EXERCISE INSTRUCTIONS: Without any pictures, retype exactly the lines that begin at the one holding "You are a GUI" and end at the last line of the data below.

Stored data entries
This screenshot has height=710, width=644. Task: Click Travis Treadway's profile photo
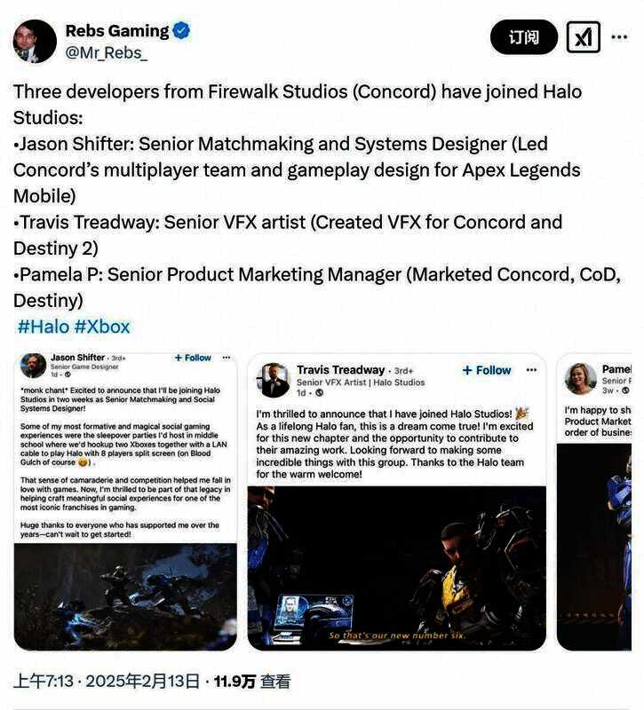pyautogui.click(x=273, y=380)
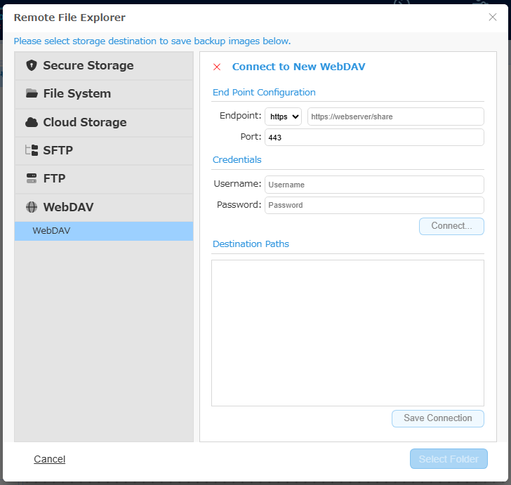Click the Connect... button

tap(451, 226)
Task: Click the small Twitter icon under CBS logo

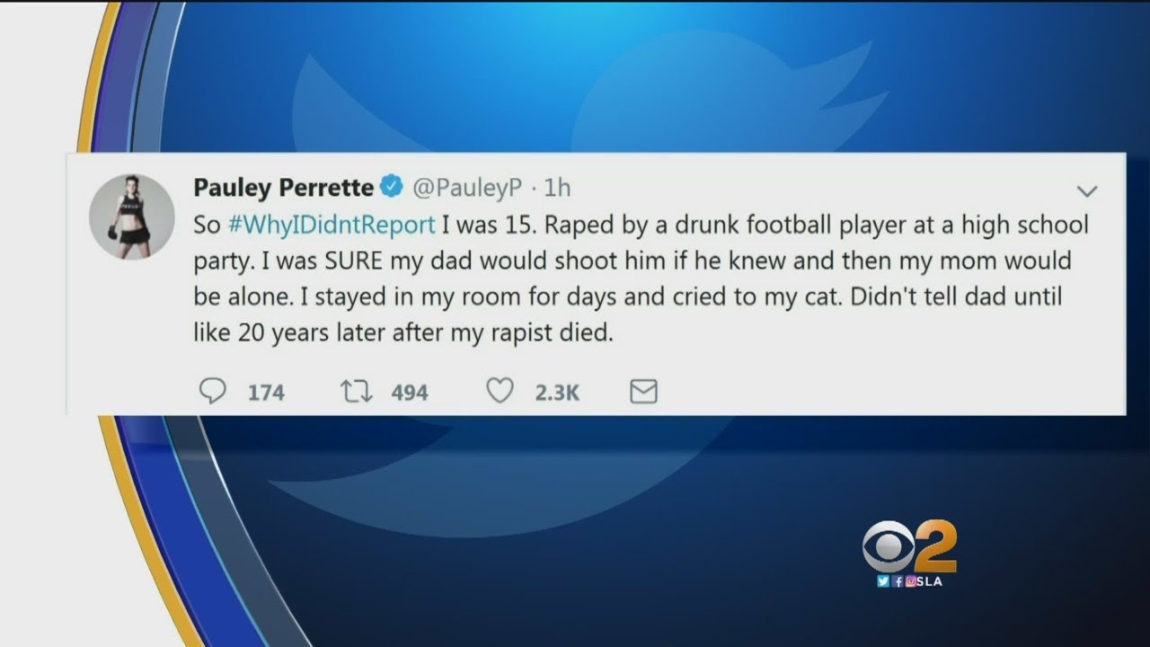Action: [883, 581]
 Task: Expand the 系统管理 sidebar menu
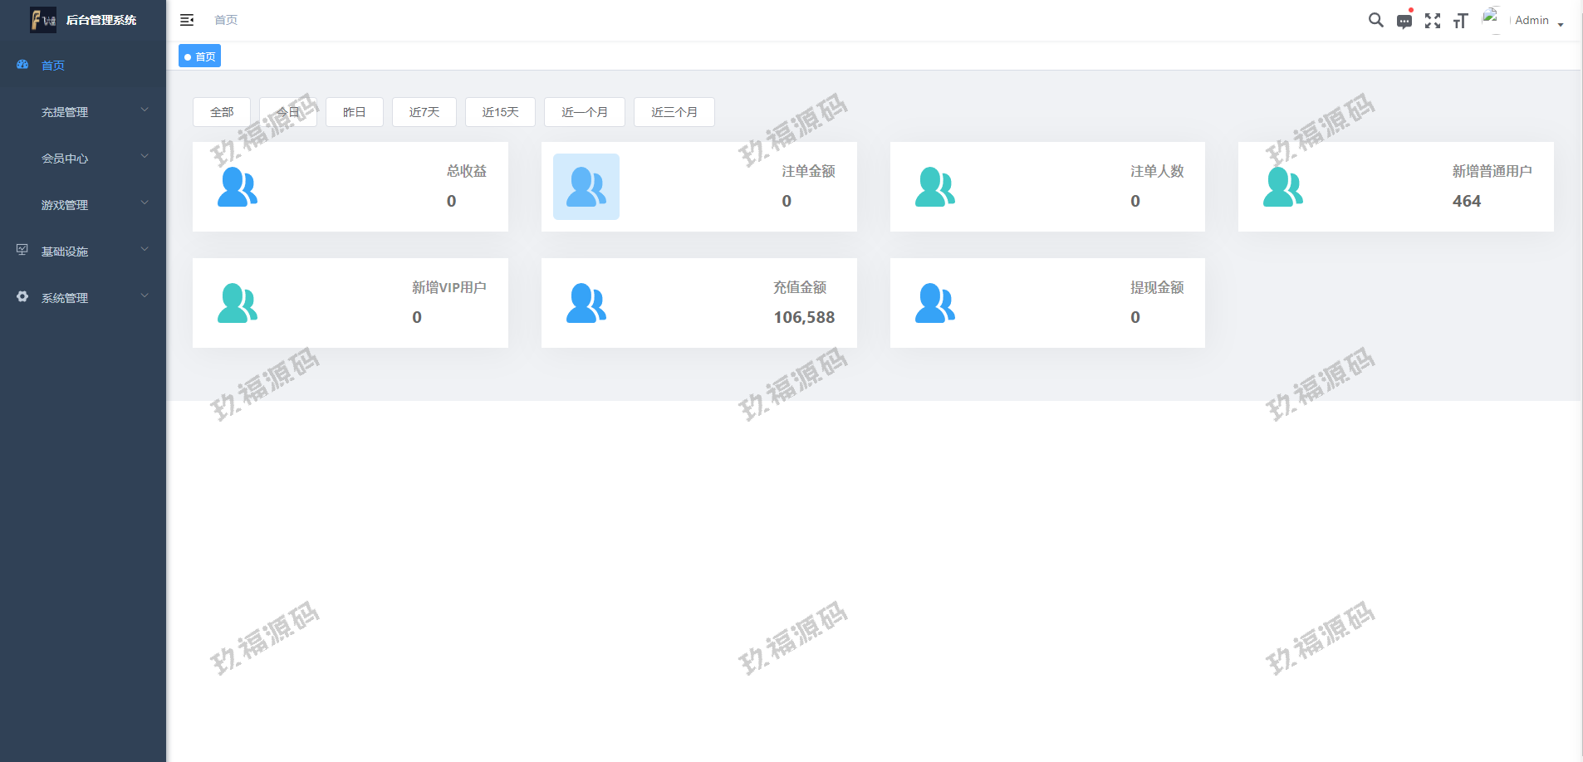pyautogui.click(x=83, y=297)
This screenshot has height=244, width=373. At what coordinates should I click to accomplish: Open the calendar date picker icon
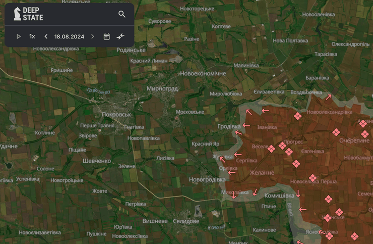point(106,36)
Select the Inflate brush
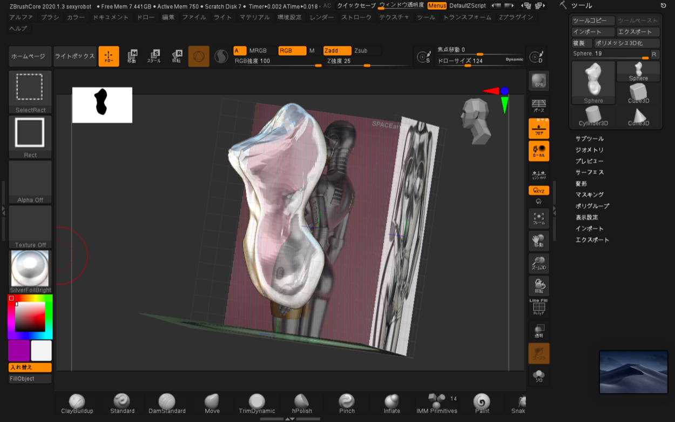This screenshot has width=675, height=422. pyautogui.click(x=392, y=403)
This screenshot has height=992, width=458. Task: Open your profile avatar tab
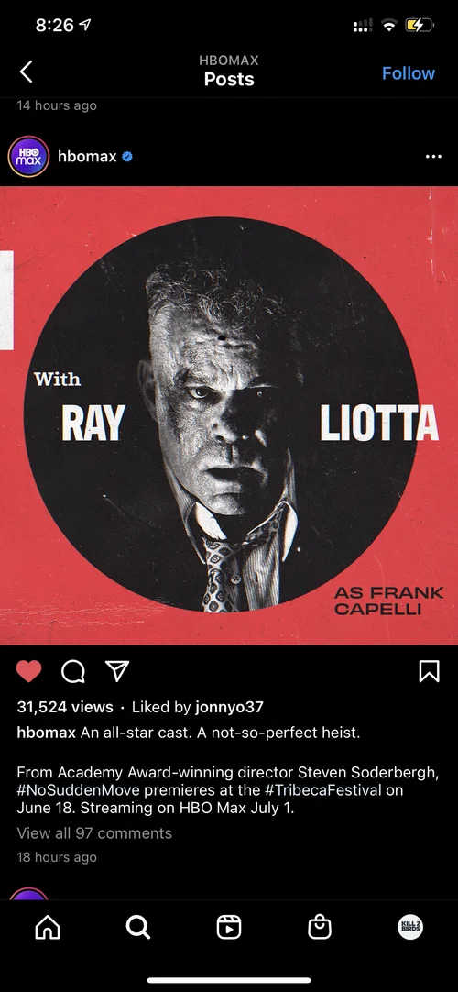coord(410,928)
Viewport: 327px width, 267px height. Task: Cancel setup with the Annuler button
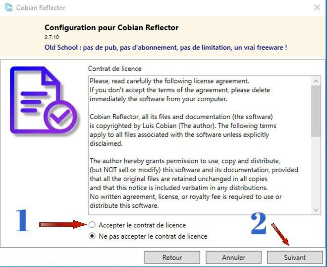click(233, 258)
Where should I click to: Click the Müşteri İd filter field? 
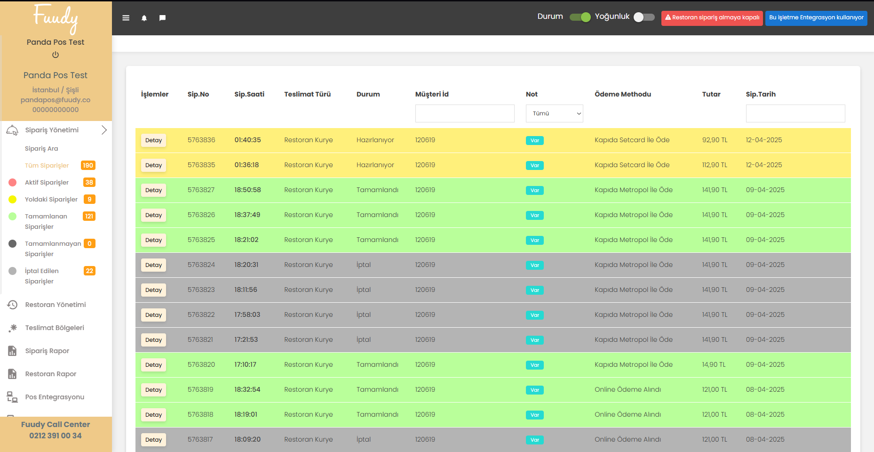pyautogui.click(x=464, y=113)
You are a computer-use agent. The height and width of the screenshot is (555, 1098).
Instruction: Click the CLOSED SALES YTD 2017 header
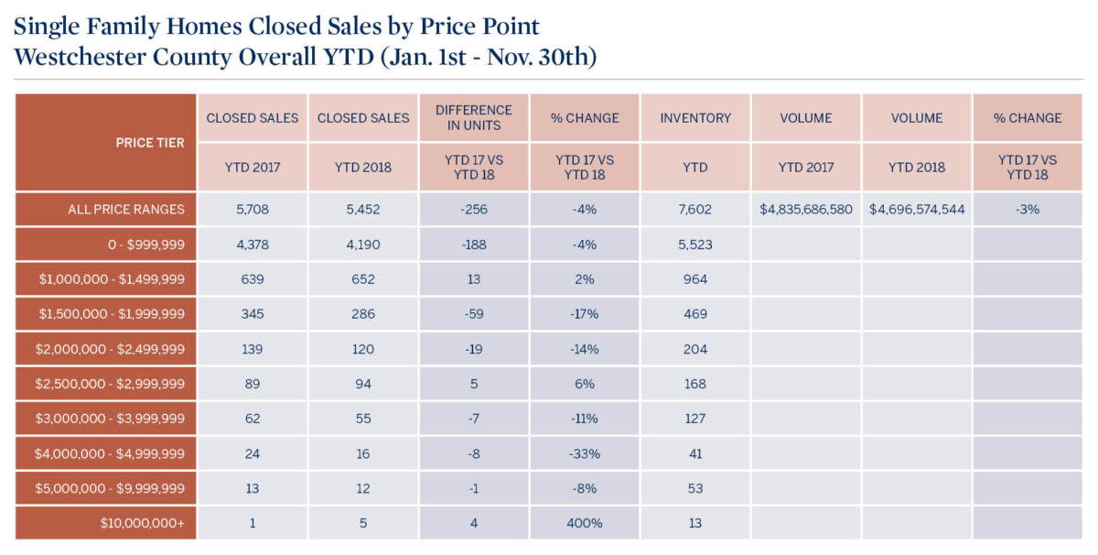[x=253, y=118]
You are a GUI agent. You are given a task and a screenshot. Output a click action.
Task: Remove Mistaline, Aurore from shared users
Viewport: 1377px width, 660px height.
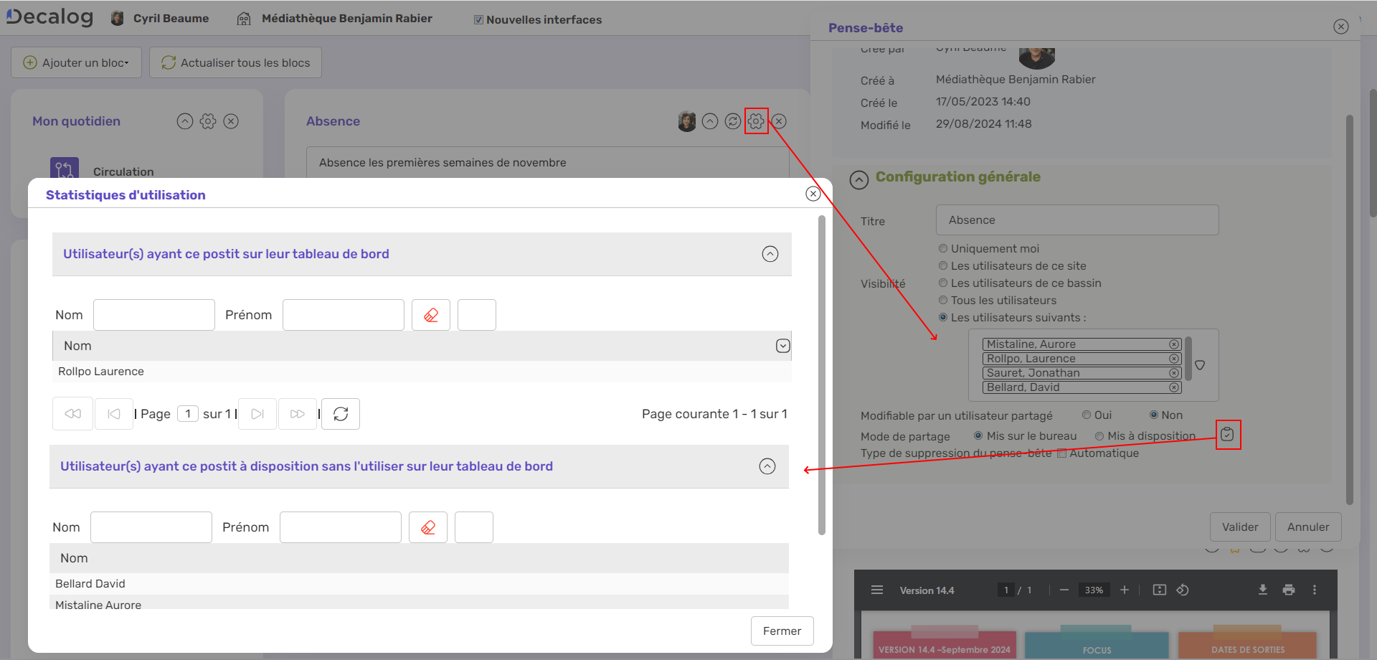[1173, 344]
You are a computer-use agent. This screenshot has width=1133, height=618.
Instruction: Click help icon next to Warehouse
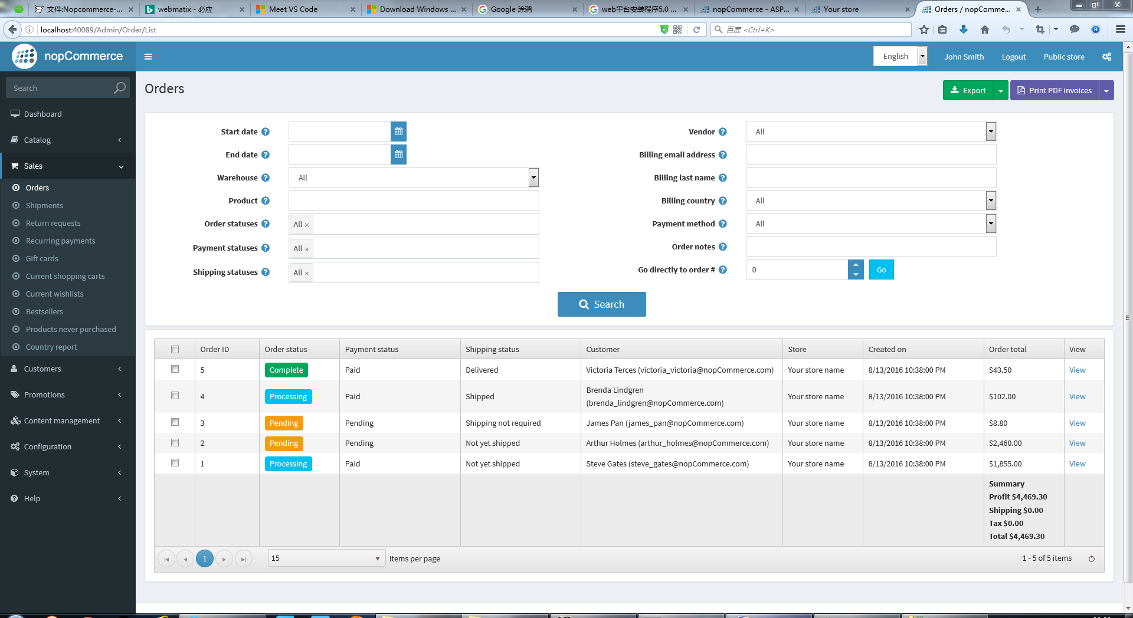266,178
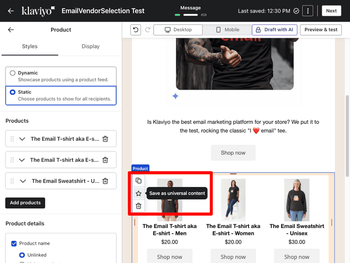Go back using Product panel back arrow
Screen dimensions: 350x263
click(x=11, y=30)
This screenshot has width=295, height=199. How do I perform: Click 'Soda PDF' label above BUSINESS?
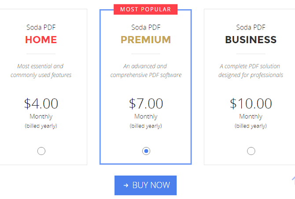(251, 27)
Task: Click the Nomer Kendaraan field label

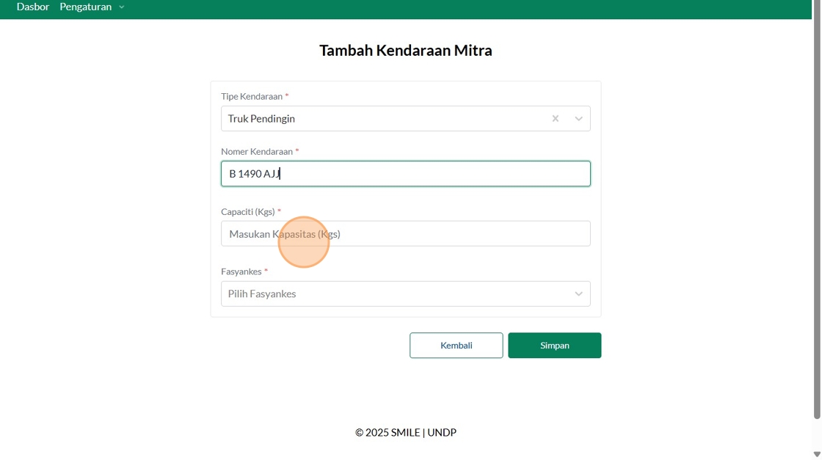Action: tap(257, 152)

OUTPUT:
You are a GUI agent. You are given a task and a screenshot. Output a click action.
Task: Remove Mistaline, Aurore from shared users
Viewport: 1377px width, 660px height.
[1173, 344]
You are a computer-use agent. This screenshot has width=1133, height=618.
Instruction: Click help icon next to Warehouse
266,178
Go back using Product panel back arrow
Screen dimensions: 350x263
click(x=11, y=30)
This screenshot has width=295, height=199. How do I perform: Click 'Soda PDF' label above BUSINESS?
(251, 27)
Task: Click the Nomer Kendaraan field label

Action: tap(257, 152)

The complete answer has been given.